In this work, we use impedance spectroscopy—and specifically the Distribution of Relaxation Times (DRT) analysis method¹⁰—to detect in operando the onset of Li plating during extreme fast charging. There is a change in the graphite interfacial impedance upon Li plating on the graphite surface. Coupled with both differential voltage relaxation and mass spectrometry titrations for cross-validation, we can reliably detect the Li plating onset graphite state of charge (SOC) for rates as high as 6C at room temperature and for different graphite loadings with <0.5% graphite capacity sensitivity. This study was primarily carried out using three-electrode cell measurements, but we will also show a proof-of-concept for the application of this technique to more commercially relevant two-electrode cells. We will also discuss possible physical explanations for the observed impedance behavior. This capability to detect the onset of Li plating allows for the safe implementation of fast charging protocols, and represents, to the best of our knowledge, the first operando electrochemical technique for Li plating detection.

References

1. P. P. Paul et al., Adv. Energy Mater., 2100372 (2021).

2. T. Waldmann, B.-I. Hogg, and M. Wohlfahrt-Mehrens, Journal of Power Sources, 384, 107–124 (2018).

3. K. G. Gallagher, D. W. Dees, A. N. Jansen, D. P. Abraham, and S.-H. Kang, J. Electrochem. Soc., 159, A2029–A2037 (2012).

4. C. Uhlmann, J. Illig, M. Ender, R. Schuster, and E. Ivers-Tiffée, Journal of Power Sources, 279, 428–438 (2015).

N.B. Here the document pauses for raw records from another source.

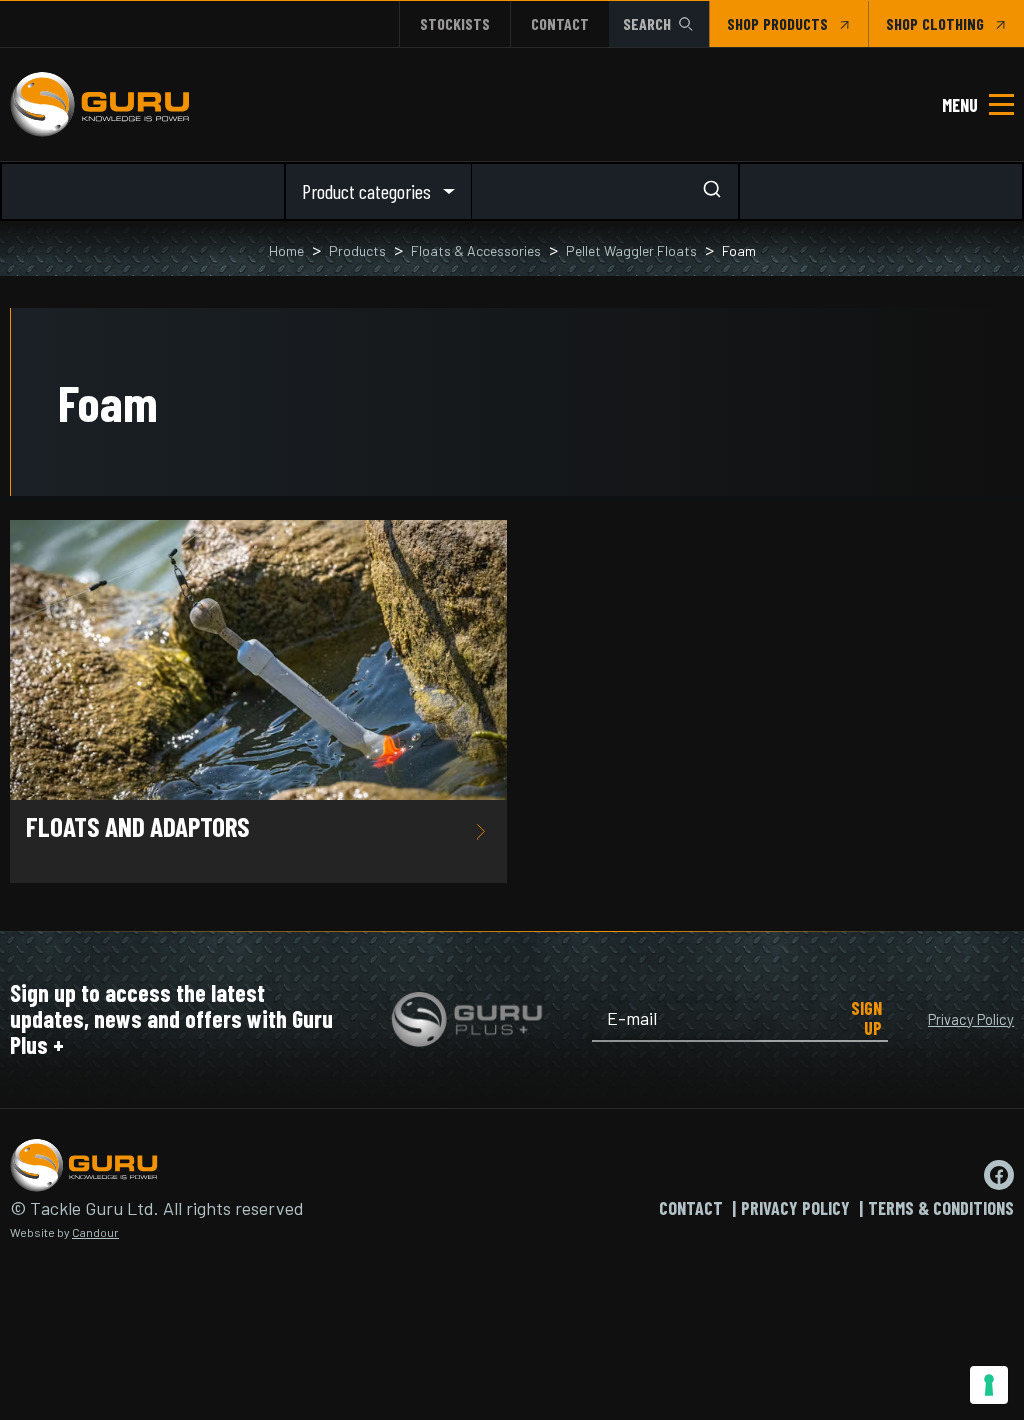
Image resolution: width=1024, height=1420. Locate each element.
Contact (560, 23)
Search (647, 23)
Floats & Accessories (476, 250)
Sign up (866, 1018)
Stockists (455, 23)
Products (357, 250)
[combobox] (605, 191)
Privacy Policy (971, 1019)
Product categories (366, 191)
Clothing (953, 23)
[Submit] (718, 191)
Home (286, 250)
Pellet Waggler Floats (631, 250)
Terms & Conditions (941, 1208)
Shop (743, 23)
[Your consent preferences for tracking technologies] (989, 1385)
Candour (95, 1232)
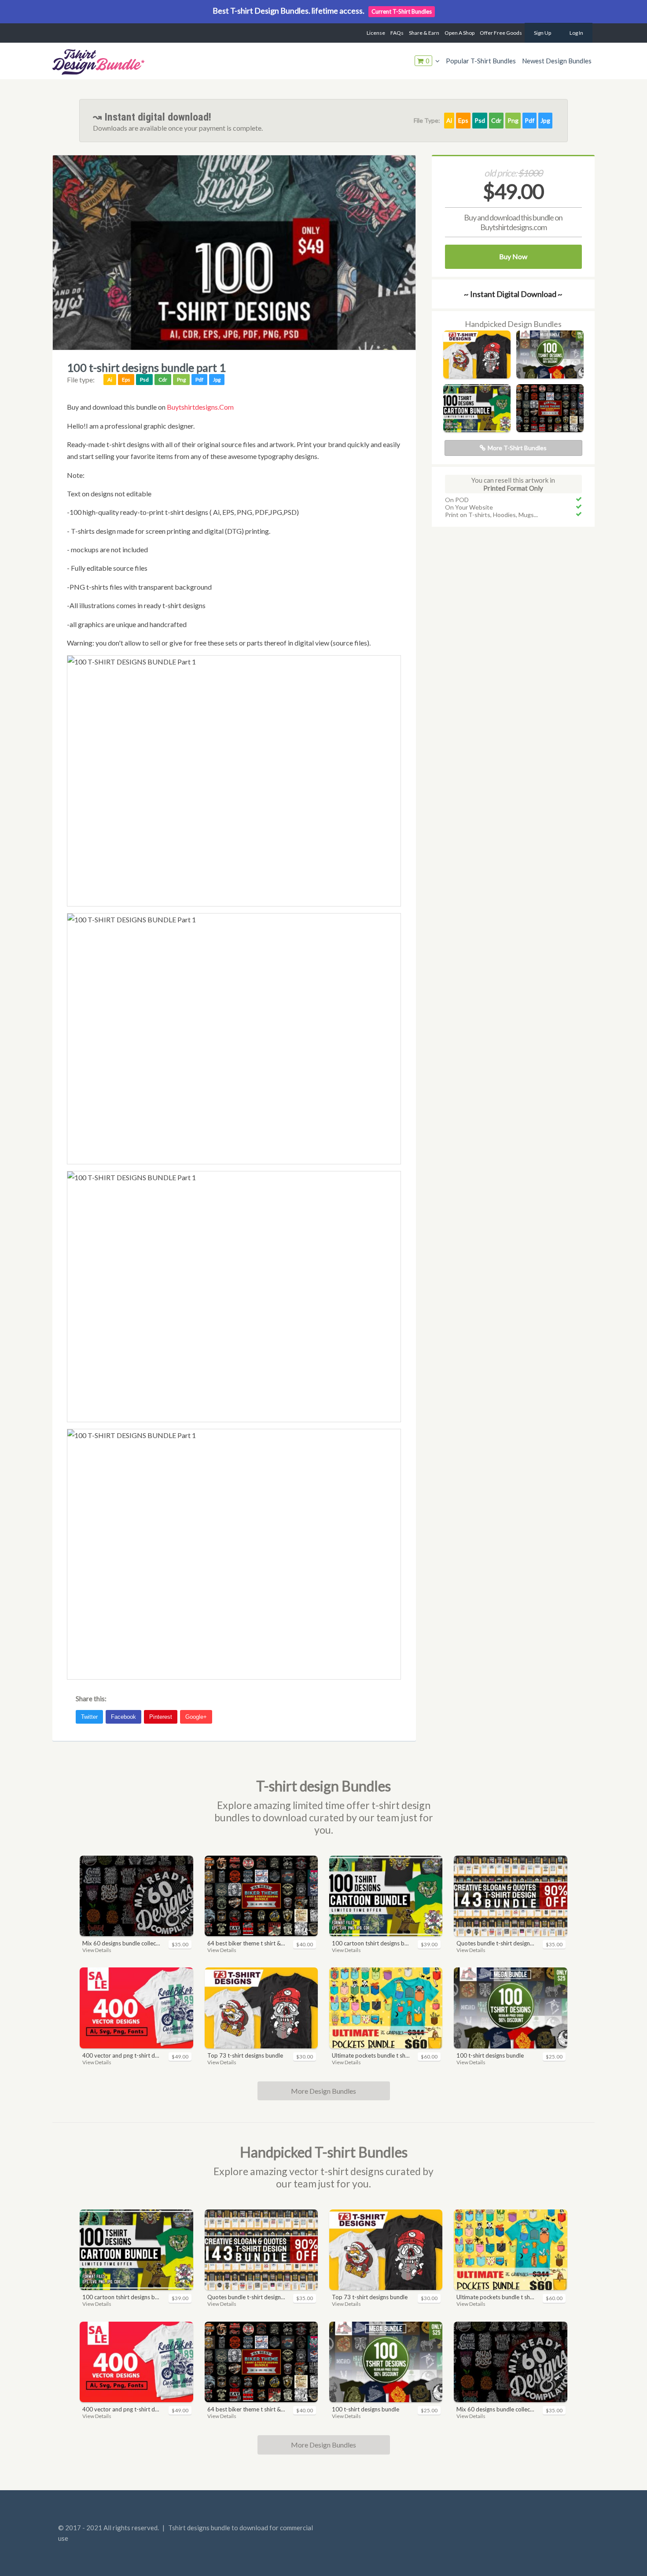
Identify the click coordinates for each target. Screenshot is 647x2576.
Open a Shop (459, 32)
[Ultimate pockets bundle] (385, 2007)
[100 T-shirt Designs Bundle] (550, 376)
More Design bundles (323, 2444)
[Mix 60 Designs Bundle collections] (136, 1896)
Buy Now (513, 256)
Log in (576, 32)
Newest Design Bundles (557, 61)
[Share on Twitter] (91, 1714)
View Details (96, 1950)
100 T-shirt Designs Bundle (490, 2055)
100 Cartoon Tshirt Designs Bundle (371, 1943)
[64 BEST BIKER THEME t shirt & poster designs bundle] (550, 429)
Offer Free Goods (501, 32)
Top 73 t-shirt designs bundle (245, 2055)
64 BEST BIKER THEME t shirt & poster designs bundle (246, 1943)
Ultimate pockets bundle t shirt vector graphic (371, 2055)
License (376, 32)
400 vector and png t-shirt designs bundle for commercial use (121, 2055)
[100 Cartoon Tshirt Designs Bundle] (477, 429)
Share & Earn (424, 32)
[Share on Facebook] (125, 1714)
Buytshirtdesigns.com (200, 407)
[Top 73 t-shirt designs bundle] (477, 376)
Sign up (542, 32)
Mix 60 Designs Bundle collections (121, 1943)
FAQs (397, 32)
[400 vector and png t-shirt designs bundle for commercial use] (136, 2007)
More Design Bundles (323, 2091)
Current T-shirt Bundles (401, 11)
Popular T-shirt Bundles (481, 61)
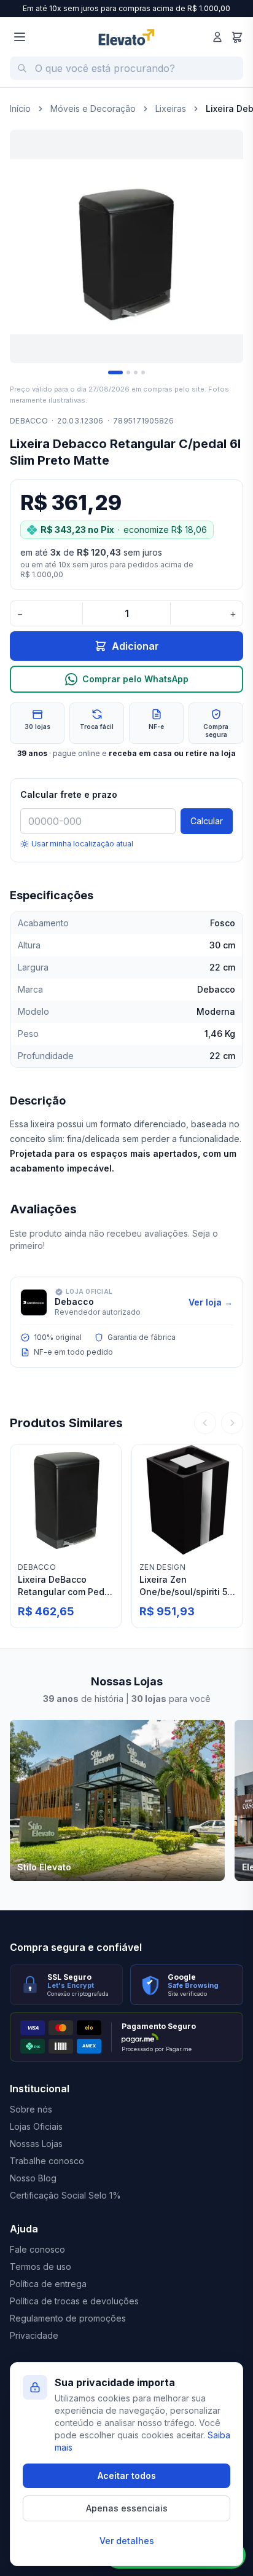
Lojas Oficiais (36, 2126)
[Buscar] (22, 68)
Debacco (29, 420)
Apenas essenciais (127, 2508)
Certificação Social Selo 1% (65, 2195)
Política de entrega (48, 2284)
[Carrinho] (237, 37)
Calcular (206, 821)
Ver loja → (211, 1302)
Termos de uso (40, 2266)
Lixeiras (170, 108)
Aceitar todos (127, 2475)
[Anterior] (205, 1423)
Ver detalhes (126, 2540)
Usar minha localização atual (82, 843)
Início (20, 108)
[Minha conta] (217, 37)
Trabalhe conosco (47, 2161)
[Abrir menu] (19, 37)
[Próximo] (232, 1423)
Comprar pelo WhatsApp (135, 679)
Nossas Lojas (36, 2143)
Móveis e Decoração (93, 108)
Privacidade (34, 2335)
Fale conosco (37, 2249)
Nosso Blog (33, 2178)
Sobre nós (31, 2109)
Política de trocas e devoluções (74, 2301)
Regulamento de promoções (68, 2318)
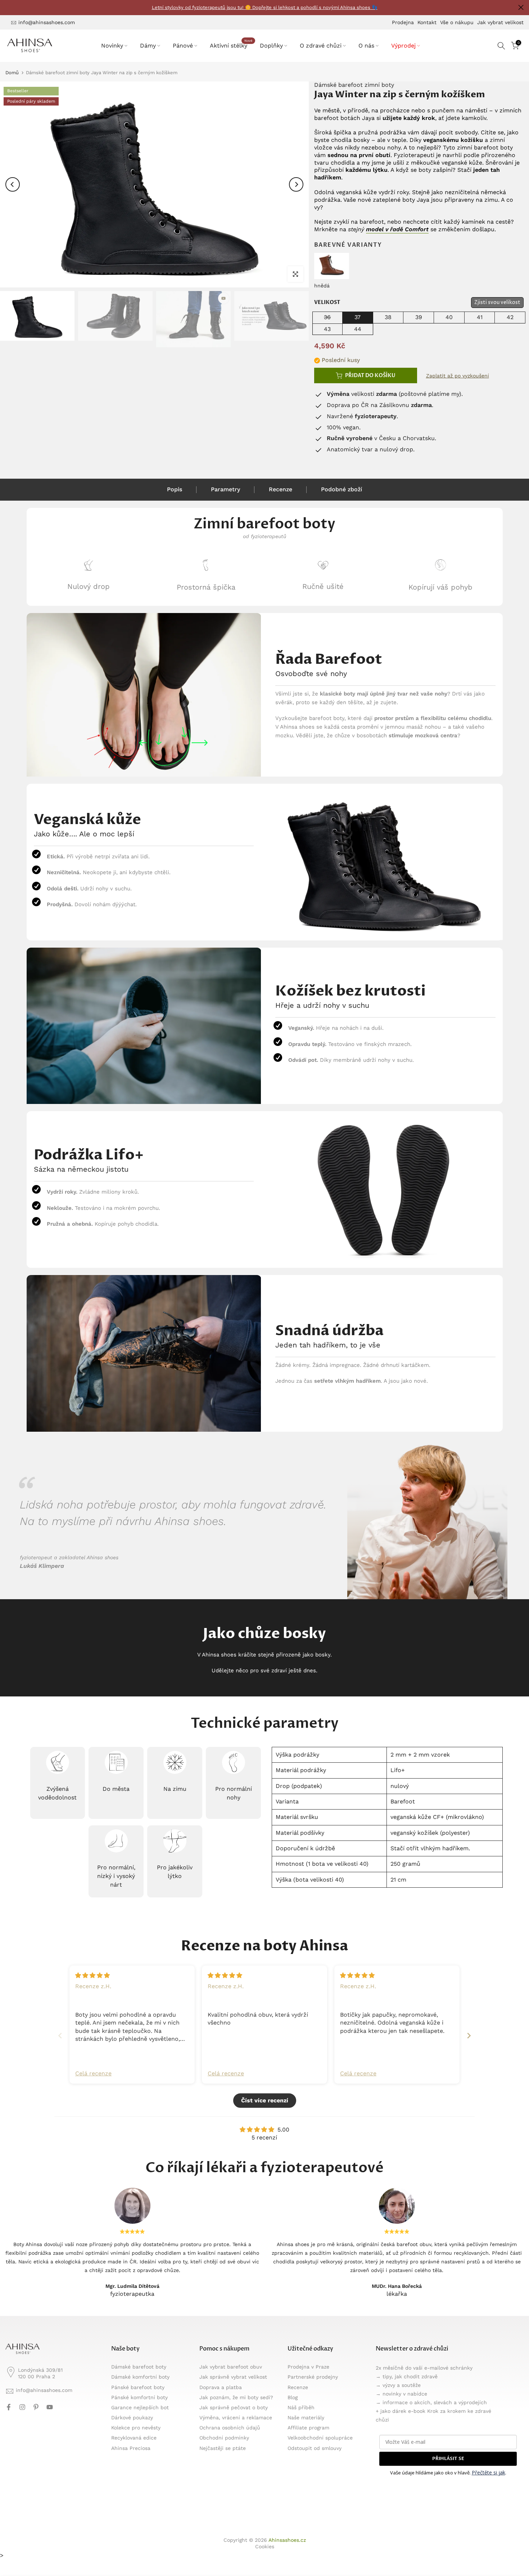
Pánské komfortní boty (139, 2397)
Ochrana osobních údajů (229, 2427)
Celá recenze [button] (93, 2073)
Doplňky (271, 45)
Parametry (225, 489)
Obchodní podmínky (224, 2438)
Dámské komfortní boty (140, 2377)
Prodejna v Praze (308, 2367)
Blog (293, 2397)
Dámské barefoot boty (138, 2367)
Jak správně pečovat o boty (233, 2407)
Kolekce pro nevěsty (135, 2427)
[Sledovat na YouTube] (49, 2407)
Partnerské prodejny (313, 2377)
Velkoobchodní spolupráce (320, 2438)
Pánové (183, 45)
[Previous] (12, 184)
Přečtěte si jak (488, 2472)
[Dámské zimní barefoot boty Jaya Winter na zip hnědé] (331, 264)
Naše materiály (306, 2417)
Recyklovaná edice (134, 2438)
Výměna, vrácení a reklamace (235, 2417)
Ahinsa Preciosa (130, 2448)
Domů (12, 72)
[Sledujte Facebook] (8, 2407)
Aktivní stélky (231, 45)
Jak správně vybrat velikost (233, 2377)
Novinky (112, 45)
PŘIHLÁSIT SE (448, 2458)
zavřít (8, 7)
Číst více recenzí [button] (264, 2100)
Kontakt (427, 22)
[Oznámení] (264, 8)
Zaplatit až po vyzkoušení (457, 376)
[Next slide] (469, 2035)
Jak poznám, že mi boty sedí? (236, 2397)
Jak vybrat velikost (500, 22)
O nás (366, 45)
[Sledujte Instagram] (22, 2407)
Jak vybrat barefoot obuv (230, 2367)
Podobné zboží (341, 489)
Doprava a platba (220, 2387)
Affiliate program (308, 2427)
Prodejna (403, 22)
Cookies (264, 2546)
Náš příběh (301, 2407)
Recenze (280, 489)
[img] (92, 1975)
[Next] (296, 184)
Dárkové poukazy (132, 2417)
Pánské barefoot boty (137, 2387)
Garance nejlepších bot (140, 2407)
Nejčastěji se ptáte (222, 2448)
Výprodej (403, 45)
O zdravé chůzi (321, 45)
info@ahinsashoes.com (46, 22)
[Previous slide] (60, 2035)
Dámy (148, 45)
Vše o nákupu (457, 22)
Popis (174, 489)
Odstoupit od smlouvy (315, 2448)
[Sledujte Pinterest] (36, 2407)
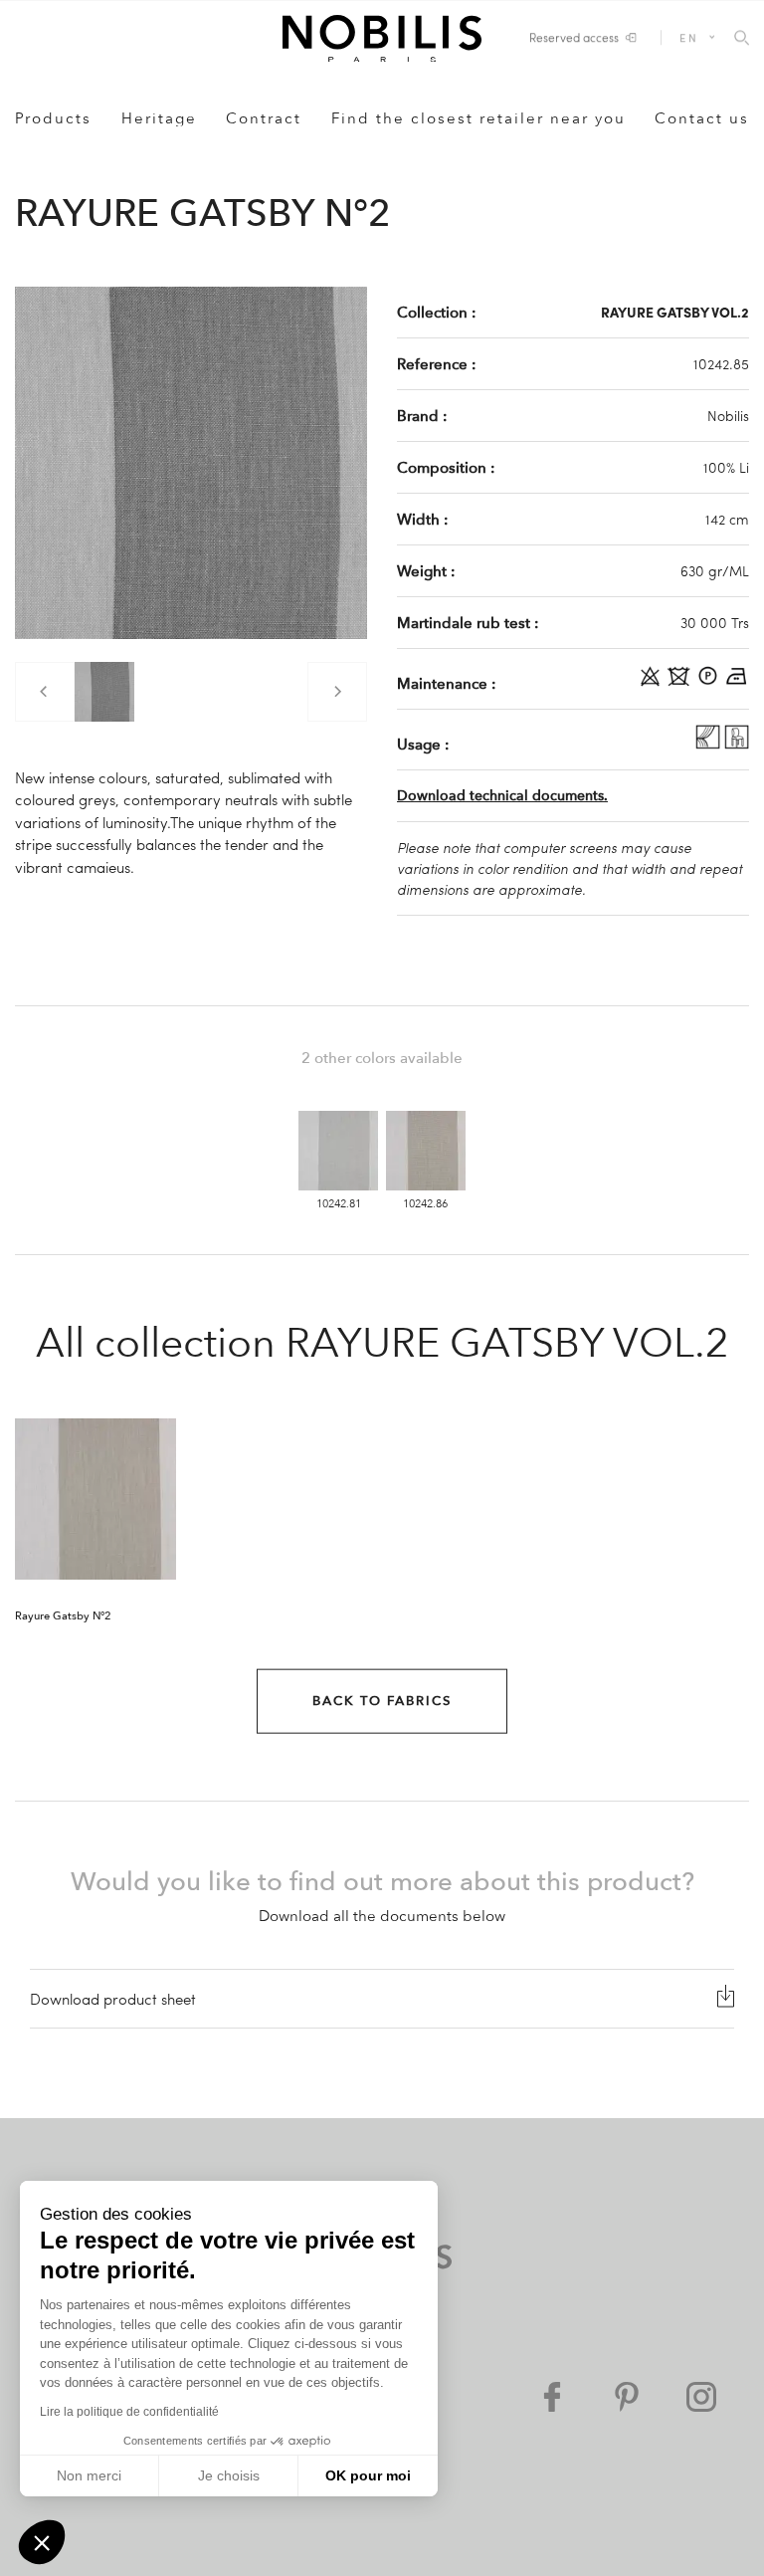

5. S. Schindler, M. Bauer, M. Petzl, and M. A. Danzer, Journal of Power Sources, 304, 170–180 (2016).

6. X. Chen, L. Li, M. Liu, T. Huang, and A. Yu, Journal of Power Sources, 496, 229867 (2021).

7. U. R. Koleti, T. Q. Dinh, and J. Marco, Journal of Power Sources, 451, 227798 (2020).

8. E. J. McShane et al., ACS Energy Lett., 5, 2045–2051 (2020).

9. Z. M. Konz, E. J. McShane, and B. D. McCloskey, ACS Energy Lett., 1750–1757 (2020).

10. E. Ivers-Tiffée and A. Weber, J. Ceram. Soc. Japan, 125, 193–201 (2017).